Ели устало, будто выполнив тяжкий труд, мы — от странствий, а основательные люди — от движения челюстей.
Я как-то потерял из виду своих спутников — они растворились среди еды. Слева от меня клевала по зернышку свою порцию оперная девушка Мявочка. Другой мой сосед, сидевший справа человек с мешком пластиковой посуды, стоявшим у колена, вводил меня в курс дела:
— Сейчас придет Тортик. А еще нам обещали галушки. Ты вот знаешь, что такое галушки?
Я-то знал, что такое галушки.
Я даже знал, что Тортик — это одна барышня, и знал, отчего ее так прозвали.

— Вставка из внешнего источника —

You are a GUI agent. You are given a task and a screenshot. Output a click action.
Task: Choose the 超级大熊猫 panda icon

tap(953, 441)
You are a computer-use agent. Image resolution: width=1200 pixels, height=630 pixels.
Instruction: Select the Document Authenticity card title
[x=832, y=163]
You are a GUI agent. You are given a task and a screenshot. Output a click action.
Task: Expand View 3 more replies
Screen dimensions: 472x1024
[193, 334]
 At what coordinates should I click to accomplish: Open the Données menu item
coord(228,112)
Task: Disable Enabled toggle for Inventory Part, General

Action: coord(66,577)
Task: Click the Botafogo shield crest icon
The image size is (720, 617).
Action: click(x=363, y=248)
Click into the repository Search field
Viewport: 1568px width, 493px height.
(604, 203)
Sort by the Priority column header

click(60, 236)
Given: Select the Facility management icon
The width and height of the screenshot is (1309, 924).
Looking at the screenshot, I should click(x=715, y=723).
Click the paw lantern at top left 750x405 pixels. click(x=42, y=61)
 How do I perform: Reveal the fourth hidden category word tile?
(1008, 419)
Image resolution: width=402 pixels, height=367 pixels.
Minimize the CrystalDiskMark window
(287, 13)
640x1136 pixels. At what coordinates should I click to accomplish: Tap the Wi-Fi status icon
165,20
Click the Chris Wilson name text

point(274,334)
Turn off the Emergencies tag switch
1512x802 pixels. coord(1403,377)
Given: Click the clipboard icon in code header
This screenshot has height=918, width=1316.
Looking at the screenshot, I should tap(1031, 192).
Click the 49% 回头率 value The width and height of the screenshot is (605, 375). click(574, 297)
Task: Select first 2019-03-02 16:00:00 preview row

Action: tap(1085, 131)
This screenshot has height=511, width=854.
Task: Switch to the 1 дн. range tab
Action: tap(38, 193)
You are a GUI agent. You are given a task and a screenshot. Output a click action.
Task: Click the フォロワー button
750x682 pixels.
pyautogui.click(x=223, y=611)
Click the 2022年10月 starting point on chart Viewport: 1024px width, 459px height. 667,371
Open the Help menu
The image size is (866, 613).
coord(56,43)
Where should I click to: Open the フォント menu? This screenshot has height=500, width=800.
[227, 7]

Как-то на моем дне рождения забредший случайно ловелас увлекся сидевшей напротив девушкой. Он, как заботливый воробей, норовил подложить ей лучший кусок и вовремя подать салфетку.
Попросит барышня чаю — а он уж наготове:
— Чайник моей любви уже вскипел… — и наливает.
Захочет барышня сладкого, он тут как тут. Тортик моей любви, дескать, уже нарезан. Потом он проводил ее домой, и последнее, что я слышал о них тогда, было приглашение к турникету метрополитена: “Жетон моей любви уже опущен”.
И вот снова мне покажут барышню-тортик. Ну и галушки, разумеется.
Я облокотился на стол и, засунув кусок за щеку, принялся изучать жизнь. Стол, кстати, у Евсюкова был замечательный. Прекрасный был у Евсюкова стол.
XV
Слово о том, под какими столами спать хорошо, а под какими — не очень, а также о простых пролетарских ванных и изысканных джакузи.
В столах я понимал, поскольку спал я иногда и под столами. Это ничего, что у них четыре ноги и они мешаются. Хуже спать под столом, если у него всего одна нога и разлапистая.
Но стол Евсюкова был из правильного племени — это была особая порода хороших антикварных столов. Они сохранились только на дачах — на особых дачах. В музеях их давно нет и на обычных дачах тоже.
А на особенных дачах — есть.
Правда, хозяева отчего-то всегда уверяют, что это стол Геринга. Сколько я ни видел таких столов на разлапистых ножках — все они были столами, принадлежавшими Герингу. Видимо, несколько товарных составов таких столов были вывезены в СССР из Германии.
Я видел и несколько десятков кресел Геринга. И то, посудите, как показывать гостям стул Геббельса. Видимо, это не стул, а стульчик —
с тоненькими худосочными ножками, гаденький, шатающийся на ветру. А вот Геринг был совсем другое дело. Геринг русскому человеку напоминал Собакевича. Оттого мебель, помеченная его именем, внушала уважение всякому — крепостью и долговечностью.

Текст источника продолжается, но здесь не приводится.